How Multi-Core Processors Accelerate your LAMP Applications


My QNAP TS-269L comes with an Intel Atom D2701 which has dual-core with hyper-threading. The File Transfer Performance is better than my other NAS using Marvell single core processor. But does the multithreading architecture really is the key to improve LAMP performance? Well, it’s a long story…

Processor Architecture and Threads

When executing a program, it will be divided into threads which contain instructions. The operating system scheduler will send threads to the processor according to core and thread handling architecture.

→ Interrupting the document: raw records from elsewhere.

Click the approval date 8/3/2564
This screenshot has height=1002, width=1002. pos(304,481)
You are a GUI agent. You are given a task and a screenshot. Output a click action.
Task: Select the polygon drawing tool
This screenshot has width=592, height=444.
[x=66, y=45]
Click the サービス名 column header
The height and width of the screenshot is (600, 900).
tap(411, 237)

For a multi-core processor, it sends one threat to each core. For a single-core processor with hyper-threading, it sends more threads to a core. For multi-core processor with hyper-threading, it sends more threads to each core.

Confusing? It should be. Let’s take try a real-life example to understand.

When you ask for hot tea, you will be served with one cup of tea and wait for cool before drinking. Like a single-core processor scenario.

If you are a couple, you will be served for two cups of tea. Everyone enjoys his/her tea like a multi-core processor.

With hyper-threading, you may ask for two cups of tea at a time. At first, both are hot. But when the left is cool, you drink the left. The right one becomes cool when you are drinking the left. Then you leave the left and begin to drink the right one. It is limited by how fast you may drink. You spend less time waiting for cool.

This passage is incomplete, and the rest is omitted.